[Data excerpts Boundary: Start]

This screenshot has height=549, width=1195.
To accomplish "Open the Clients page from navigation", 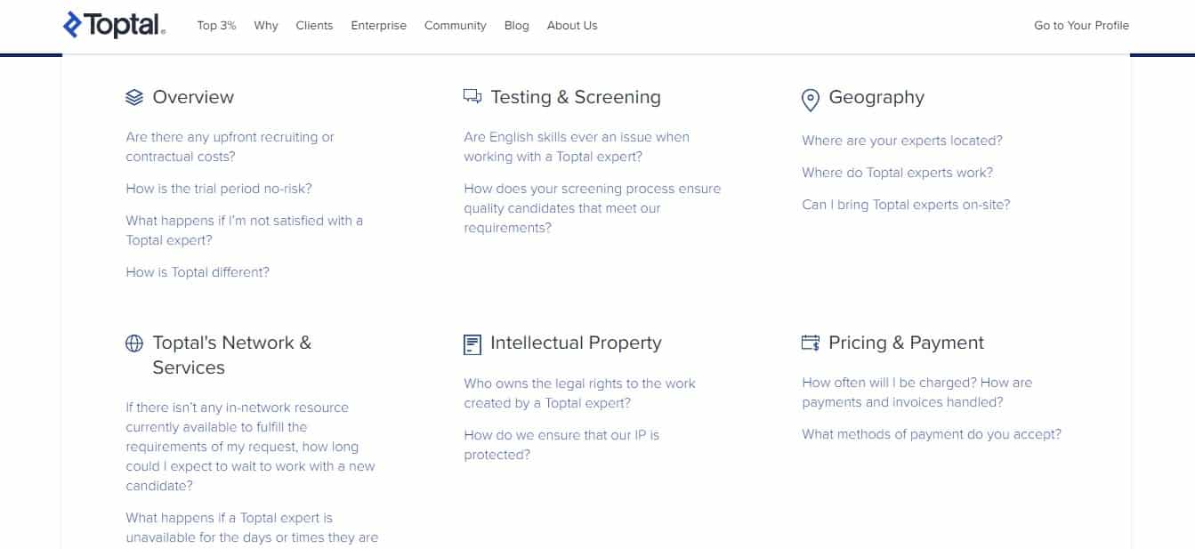I will [314, 26].
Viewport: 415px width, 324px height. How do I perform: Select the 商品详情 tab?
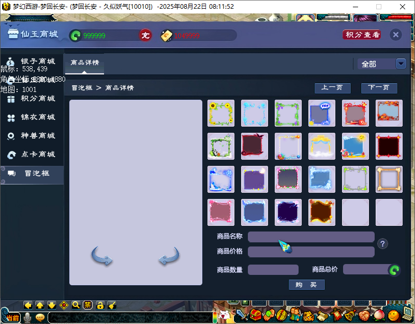[x=85, y=63]
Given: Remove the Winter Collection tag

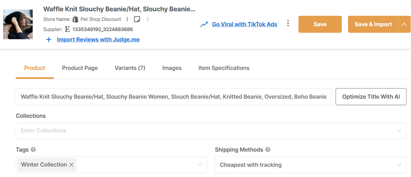Looking at the screenshot, I should point(72,165).
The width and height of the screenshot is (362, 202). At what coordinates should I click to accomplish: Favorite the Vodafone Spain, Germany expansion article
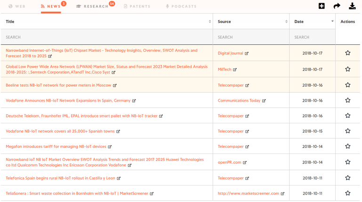pyautogui.click(x=347, y=100)
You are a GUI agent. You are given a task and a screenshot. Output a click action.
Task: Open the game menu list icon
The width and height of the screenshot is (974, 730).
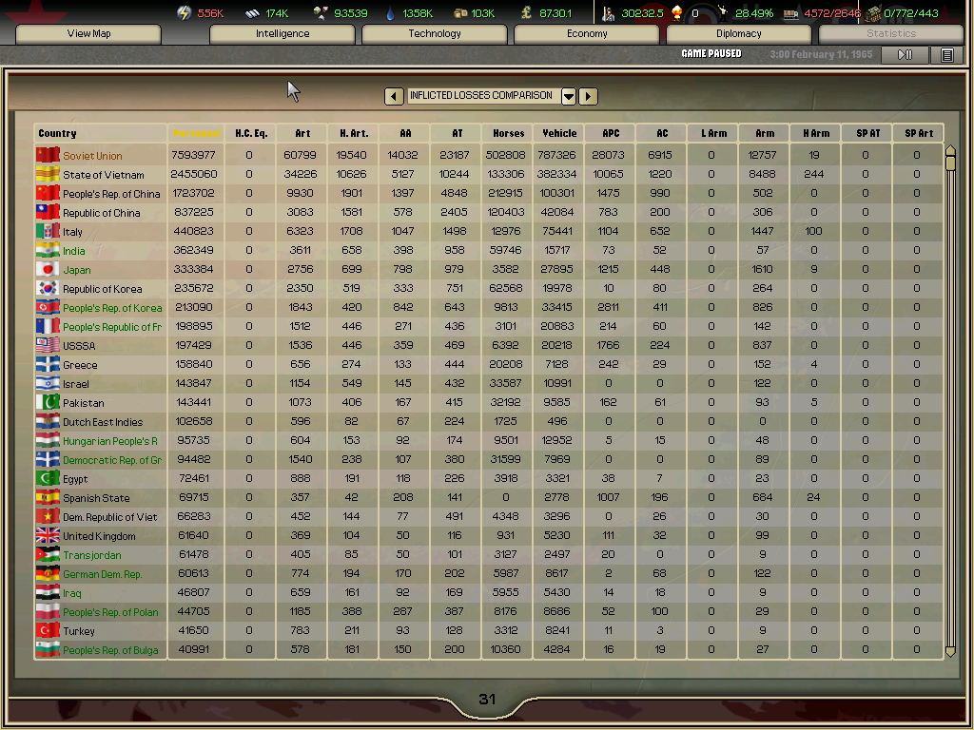[946, 55]
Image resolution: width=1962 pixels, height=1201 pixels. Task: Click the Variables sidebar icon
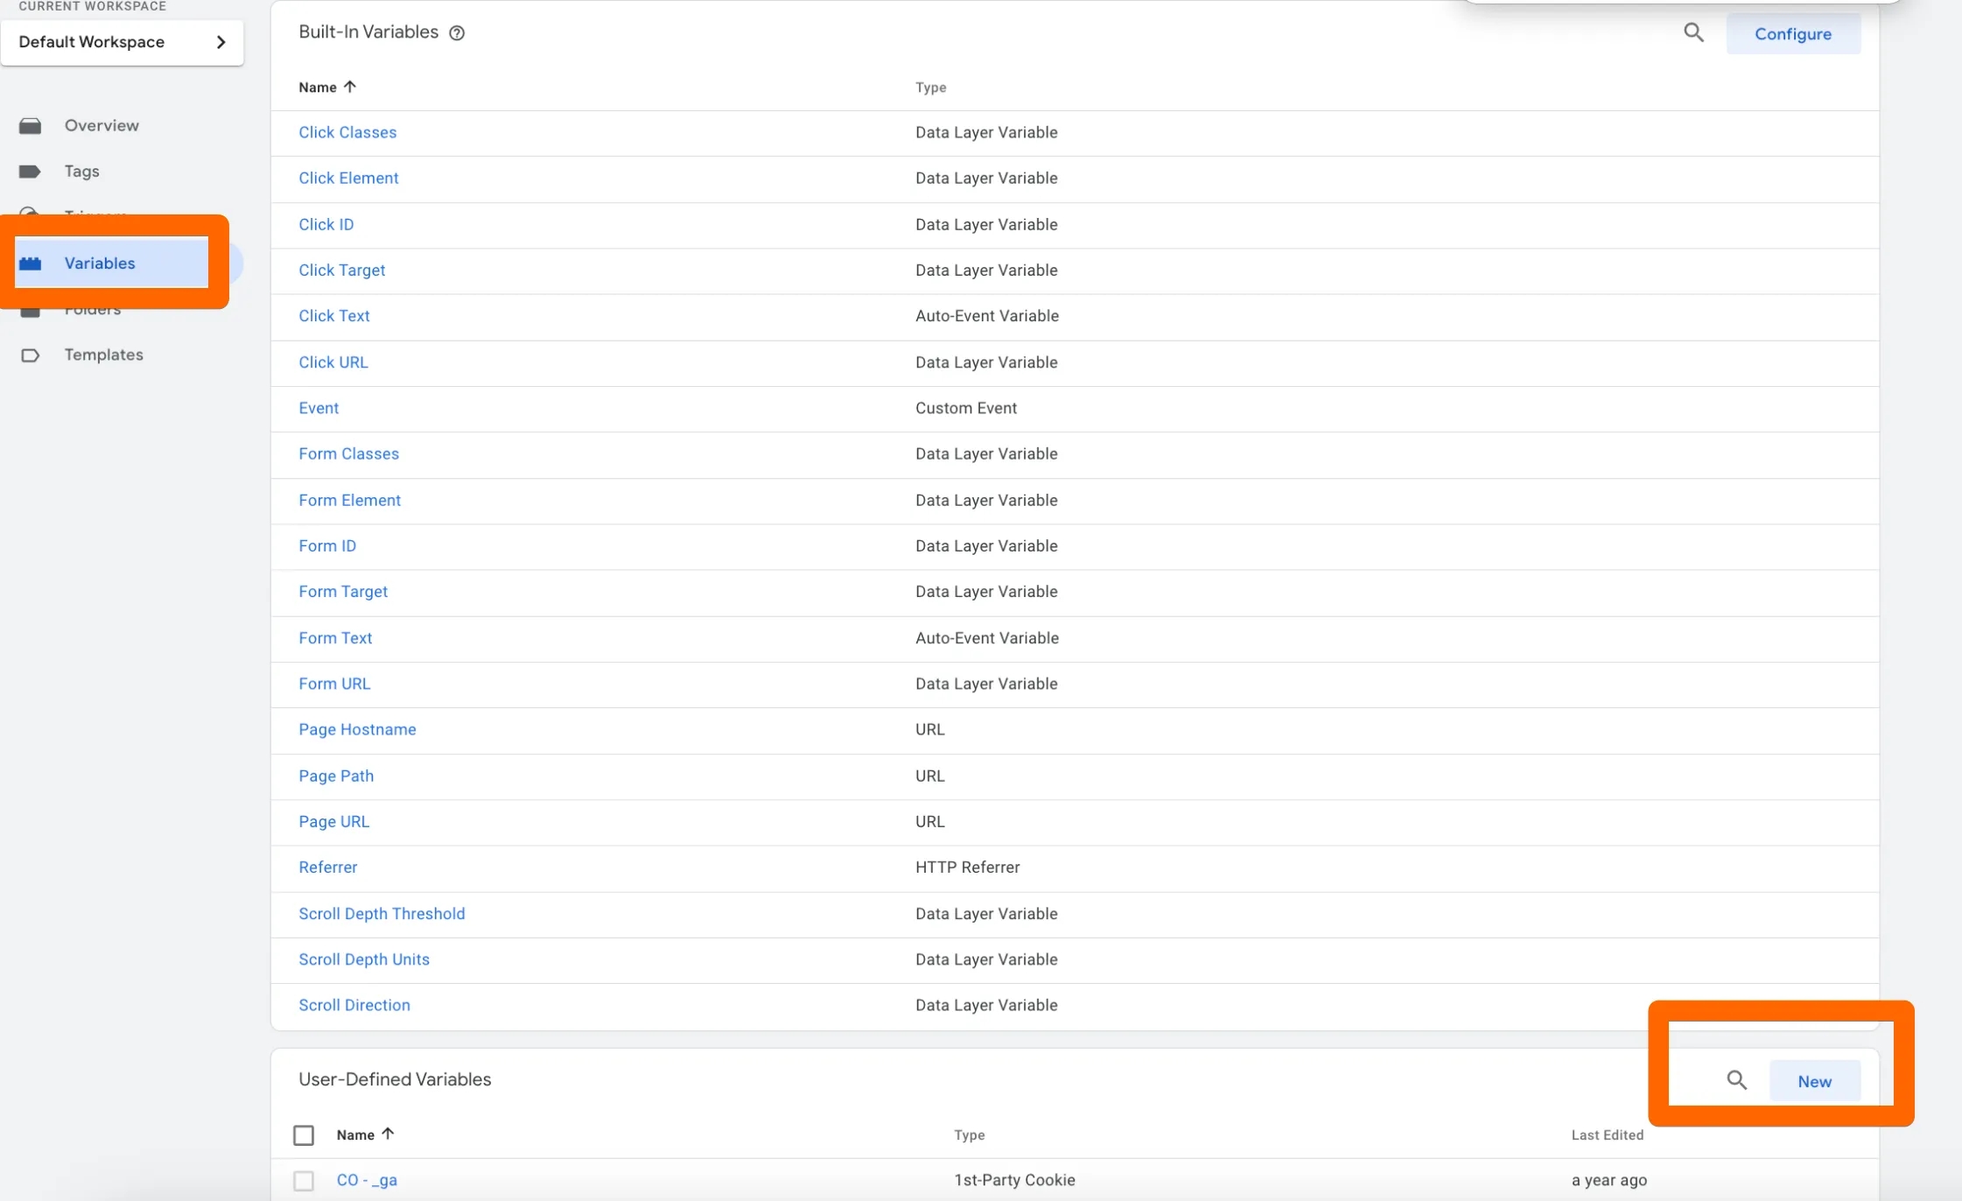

[Data excerpts Boundary: End]

**Work to complete**
Leaving out every picture, copy exactly the lines from the one that contains "The width and height of the screenshot is (362, 202)." through the end of the entries above.

**Finished task**
The width and height of the screenshot is (362, 202). At what coordinates should I click to accomplish: Favorite the Vodafone Spain, Germany expansion article
pyautogui.click(x=347, y=100)
You are a GUI agent. You are given a task and a screenshot. Output a click action.
Task: Open the game menu list icon
The width and height of the screenshot is (974, 730).
[946, 55]
Image resolution: width=1962 pixels, height=1201 pixels. Task: Click the Variables sidebar icon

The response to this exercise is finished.